* [What is required]
Present every line of the items below as a JSON list of strings, one string per line, with blank lines omitted.

* [Exercise inputs]
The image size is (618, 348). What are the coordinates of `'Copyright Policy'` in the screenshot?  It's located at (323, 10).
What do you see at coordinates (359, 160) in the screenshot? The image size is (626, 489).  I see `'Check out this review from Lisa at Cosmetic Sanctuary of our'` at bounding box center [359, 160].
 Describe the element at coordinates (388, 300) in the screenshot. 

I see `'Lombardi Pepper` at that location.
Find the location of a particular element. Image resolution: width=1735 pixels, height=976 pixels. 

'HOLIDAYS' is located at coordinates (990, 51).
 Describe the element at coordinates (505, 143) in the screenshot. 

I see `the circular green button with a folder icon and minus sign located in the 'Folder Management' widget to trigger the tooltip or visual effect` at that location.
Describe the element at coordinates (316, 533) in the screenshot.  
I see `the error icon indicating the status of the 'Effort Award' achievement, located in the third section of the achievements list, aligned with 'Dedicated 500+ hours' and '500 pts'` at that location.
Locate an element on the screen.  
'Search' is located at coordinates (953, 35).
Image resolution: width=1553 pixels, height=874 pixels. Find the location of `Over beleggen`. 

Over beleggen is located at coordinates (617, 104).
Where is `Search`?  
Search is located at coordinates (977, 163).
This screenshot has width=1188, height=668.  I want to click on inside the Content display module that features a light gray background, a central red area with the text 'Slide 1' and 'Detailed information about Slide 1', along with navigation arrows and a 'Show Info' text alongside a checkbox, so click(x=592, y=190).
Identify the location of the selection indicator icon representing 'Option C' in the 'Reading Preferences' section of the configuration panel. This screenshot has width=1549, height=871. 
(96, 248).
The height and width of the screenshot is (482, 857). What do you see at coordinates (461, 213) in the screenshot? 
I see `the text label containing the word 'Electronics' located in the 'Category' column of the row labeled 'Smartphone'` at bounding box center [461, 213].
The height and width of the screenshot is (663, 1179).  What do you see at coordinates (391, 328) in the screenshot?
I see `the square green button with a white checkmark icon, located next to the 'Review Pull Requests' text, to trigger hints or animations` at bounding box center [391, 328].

* [Answer below]
[
  "The image size is (618, 348). What are the coordinates of `'Copyright Policy'` in the screenshot?  It's located at (323, 10).",
  "What do you see at coordinates (359, 160) in the screenshot? The image size is (626, 489).  I see `'Check out this review from Lisa at Cosmetic Sanctuary of our'` at bounding box center [359, 160].",
  " Describe the element at coordinates (388, 300) in the screenshot. ",
  "I see `'Lombardi Pepper` at that location.",
  "Find the location of a particular element. Image resolution: width=1735 pixels, height=976 pixels. ",
  "'HOLIDAYS' is located at coordinates (990, 51).",
  " Describe the element at coordinates (505, 143) in the screenshot. ",
  "I see `the circular green button with a folder icon and minus sign located in the 'Folder Management' widget to trigger the tooltip or visual effect` at that location.",
  "Describe the element at coordinates (316, 533) in the screenshot.  ",
  "I see `the error icon indicating the status of the 'Effort Award' achievement, located in the third section of the achievements list, aligned with 'Dedicated 500+ hours' and '500 pts'` at that location.",
  "Locate an element on the screen.  ",
  "'Search' is located at coordinates (953, 35).",
  "Image resolution: width=1553 pixels, height=874 pixels. Find the location of `Over beleggen`. ",
  "Over beleggen is located at coordinates (617, 104).",
  "Where is `Search`?  ",
  "Search is located at coordinates (977, 163).",
  "This screenshot has width=1188, height=668.  I want to click on inside the Content display module that features a light gray background, a central red area with the text 'Slide 1' and 'Detailed information about Slide 1', along with navigation arrows and a 'Show Info' text alongside a checkbox, so click(x=592, y=190).",
  "Identify the location of the selection indicator icon representing 'Option C' in the 'Reading Preferences' section of the configuration panel. This screenshot has width=1549, height=871. ",
  "(96, 248).",
  "The height and width of the screenshot is (482, 857). What do you see at coordinates (461, 213) in the screenshot? ",
  "I see `the text label containing the word 'Electronics' located in the 'Category' column of the row labeled 'Smartphone'` at bounding box center [461, 213].",
  "The height and width of the screenshot is (663, 1179).  What do you see at coordinates (391, 328) in the screenshot?",
  "I see `the square green button with a white checkmark icon, located next to the 'Review Pull Requests' text, to trigger hints or animations` at bounding box center [391, 328]."
]